▸ Directions
The records sit below. Return every line in them that holds the word "green".
(Beginning of Given entries)
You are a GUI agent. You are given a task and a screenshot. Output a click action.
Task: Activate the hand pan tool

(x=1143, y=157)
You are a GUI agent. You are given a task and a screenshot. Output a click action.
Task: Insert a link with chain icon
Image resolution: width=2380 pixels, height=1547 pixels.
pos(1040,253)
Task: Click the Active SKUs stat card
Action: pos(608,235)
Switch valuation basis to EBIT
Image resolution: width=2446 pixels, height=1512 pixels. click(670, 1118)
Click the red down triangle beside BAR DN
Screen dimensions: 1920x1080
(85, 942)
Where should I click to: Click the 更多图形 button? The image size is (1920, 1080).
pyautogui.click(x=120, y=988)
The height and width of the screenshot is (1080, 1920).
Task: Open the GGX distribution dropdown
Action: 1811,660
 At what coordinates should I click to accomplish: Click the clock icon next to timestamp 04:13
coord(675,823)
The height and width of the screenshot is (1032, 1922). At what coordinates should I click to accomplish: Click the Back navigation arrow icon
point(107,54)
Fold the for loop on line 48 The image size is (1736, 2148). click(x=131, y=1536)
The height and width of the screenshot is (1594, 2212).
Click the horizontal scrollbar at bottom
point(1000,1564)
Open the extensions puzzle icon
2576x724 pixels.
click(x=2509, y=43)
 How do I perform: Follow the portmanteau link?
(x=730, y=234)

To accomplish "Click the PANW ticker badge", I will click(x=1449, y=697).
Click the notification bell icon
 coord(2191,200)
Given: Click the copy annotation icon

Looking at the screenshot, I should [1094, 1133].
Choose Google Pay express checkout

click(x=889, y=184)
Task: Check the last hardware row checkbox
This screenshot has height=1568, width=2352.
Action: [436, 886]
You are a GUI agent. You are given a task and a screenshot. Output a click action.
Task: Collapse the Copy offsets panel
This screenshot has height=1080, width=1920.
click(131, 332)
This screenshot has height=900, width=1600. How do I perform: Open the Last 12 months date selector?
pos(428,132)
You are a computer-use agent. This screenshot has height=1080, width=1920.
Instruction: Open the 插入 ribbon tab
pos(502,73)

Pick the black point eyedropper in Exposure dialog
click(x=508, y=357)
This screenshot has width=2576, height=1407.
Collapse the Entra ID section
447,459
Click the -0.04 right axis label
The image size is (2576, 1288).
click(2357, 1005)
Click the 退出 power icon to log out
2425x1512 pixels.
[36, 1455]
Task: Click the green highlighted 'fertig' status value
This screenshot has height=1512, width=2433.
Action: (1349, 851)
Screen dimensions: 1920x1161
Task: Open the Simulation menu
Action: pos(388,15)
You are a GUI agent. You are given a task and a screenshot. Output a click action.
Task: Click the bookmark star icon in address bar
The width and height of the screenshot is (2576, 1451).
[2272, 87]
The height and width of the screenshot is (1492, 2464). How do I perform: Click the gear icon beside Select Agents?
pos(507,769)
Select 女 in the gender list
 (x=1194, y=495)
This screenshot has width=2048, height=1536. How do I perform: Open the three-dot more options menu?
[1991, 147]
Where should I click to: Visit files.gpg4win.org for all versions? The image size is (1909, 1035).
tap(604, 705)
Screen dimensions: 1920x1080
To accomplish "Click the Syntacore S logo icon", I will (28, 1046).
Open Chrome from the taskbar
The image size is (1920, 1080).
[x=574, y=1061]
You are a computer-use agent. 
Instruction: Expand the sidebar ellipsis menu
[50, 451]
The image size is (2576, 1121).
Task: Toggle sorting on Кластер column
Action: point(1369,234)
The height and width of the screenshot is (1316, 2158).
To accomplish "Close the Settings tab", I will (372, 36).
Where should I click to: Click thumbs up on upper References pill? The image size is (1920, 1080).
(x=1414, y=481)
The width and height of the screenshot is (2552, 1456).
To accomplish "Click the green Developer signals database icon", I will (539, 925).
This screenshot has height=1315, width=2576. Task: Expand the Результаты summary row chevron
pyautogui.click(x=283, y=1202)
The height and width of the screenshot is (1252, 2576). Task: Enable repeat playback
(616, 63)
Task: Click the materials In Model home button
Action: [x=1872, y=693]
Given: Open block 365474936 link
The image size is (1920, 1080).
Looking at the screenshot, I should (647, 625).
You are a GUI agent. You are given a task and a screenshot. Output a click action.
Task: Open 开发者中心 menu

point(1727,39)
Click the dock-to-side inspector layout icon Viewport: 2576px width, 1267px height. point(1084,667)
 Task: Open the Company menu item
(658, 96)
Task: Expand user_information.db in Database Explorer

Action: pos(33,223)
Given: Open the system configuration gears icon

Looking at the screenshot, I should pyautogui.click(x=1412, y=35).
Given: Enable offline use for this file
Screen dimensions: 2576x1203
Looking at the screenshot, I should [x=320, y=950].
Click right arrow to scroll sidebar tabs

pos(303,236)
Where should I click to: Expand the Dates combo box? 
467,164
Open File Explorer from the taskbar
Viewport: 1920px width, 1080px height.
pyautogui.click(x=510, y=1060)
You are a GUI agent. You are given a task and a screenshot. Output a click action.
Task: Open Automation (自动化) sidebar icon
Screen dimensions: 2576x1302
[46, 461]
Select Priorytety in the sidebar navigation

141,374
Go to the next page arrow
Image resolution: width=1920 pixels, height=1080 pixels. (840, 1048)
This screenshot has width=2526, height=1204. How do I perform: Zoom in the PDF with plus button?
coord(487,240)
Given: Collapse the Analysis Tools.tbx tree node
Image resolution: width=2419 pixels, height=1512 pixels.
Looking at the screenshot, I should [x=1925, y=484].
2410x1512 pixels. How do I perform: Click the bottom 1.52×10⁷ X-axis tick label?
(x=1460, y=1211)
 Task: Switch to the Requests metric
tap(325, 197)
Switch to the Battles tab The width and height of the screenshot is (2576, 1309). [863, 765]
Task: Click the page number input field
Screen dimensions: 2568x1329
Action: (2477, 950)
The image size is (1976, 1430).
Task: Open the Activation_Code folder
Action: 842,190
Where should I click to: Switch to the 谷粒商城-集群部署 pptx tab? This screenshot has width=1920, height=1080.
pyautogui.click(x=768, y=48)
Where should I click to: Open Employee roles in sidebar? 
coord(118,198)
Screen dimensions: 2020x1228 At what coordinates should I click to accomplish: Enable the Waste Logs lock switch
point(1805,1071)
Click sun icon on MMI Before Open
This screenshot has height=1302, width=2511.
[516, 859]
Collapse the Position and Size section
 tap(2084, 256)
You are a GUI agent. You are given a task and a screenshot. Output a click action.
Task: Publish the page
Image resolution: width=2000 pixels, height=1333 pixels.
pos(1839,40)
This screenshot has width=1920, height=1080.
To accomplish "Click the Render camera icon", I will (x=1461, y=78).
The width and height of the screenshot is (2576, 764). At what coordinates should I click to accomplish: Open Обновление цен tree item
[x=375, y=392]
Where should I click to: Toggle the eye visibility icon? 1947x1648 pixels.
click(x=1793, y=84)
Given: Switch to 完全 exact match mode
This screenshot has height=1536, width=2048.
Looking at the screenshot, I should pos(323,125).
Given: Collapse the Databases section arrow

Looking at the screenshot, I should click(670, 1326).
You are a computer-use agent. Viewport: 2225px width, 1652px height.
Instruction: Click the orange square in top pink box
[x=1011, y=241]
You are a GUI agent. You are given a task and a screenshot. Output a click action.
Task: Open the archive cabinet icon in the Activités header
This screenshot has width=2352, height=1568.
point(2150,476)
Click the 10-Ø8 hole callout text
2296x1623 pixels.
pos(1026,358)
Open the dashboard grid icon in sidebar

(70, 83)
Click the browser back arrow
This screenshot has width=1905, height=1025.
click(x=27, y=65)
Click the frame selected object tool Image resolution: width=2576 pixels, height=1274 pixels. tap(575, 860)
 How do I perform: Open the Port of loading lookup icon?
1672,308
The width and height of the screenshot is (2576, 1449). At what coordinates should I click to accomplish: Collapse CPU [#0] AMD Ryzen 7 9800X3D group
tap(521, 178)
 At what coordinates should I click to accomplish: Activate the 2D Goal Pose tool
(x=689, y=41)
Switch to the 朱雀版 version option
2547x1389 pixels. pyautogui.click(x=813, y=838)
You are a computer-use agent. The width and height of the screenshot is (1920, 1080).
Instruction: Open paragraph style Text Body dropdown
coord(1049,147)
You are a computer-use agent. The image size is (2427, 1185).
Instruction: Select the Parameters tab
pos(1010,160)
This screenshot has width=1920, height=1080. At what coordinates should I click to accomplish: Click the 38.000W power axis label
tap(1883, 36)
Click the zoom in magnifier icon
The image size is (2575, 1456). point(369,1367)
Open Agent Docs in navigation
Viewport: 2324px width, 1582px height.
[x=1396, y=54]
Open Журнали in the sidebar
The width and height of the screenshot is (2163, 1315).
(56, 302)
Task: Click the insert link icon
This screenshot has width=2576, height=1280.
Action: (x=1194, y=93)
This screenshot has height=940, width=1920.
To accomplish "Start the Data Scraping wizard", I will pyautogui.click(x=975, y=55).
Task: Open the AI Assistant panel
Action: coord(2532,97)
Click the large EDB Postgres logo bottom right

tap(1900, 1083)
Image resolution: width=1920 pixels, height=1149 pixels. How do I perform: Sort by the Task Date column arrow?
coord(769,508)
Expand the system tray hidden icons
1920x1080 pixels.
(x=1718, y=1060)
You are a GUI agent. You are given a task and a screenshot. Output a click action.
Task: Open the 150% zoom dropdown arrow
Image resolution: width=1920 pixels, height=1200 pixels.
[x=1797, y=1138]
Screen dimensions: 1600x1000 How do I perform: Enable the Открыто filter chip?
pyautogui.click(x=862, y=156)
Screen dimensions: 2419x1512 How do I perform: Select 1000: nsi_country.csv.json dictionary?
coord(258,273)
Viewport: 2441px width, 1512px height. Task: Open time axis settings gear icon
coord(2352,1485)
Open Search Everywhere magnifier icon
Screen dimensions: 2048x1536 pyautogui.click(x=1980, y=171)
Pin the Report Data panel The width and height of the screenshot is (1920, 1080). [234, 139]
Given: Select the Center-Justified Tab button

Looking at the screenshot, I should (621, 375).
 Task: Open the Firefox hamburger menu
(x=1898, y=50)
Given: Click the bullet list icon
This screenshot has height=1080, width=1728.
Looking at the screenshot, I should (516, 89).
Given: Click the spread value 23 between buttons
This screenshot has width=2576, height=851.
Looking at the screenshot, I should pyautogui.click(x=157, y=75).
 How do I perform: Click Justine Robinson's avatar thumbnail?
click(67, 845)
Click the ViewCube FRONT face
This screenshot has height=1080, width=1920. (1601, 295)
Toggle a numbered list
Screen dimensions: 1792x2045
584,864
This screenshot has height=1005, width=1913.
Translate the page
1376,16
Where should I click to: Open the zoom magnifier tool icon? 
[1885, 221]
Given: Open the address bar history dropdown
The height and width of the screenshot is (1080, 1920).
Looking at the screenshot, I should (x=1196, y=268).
(End of Given entries)
▸ Exercise answer
Task: Click the green highlighted 'fertig' status value
To accomplish "Click the green Developer signals database icon", I will (539, 925).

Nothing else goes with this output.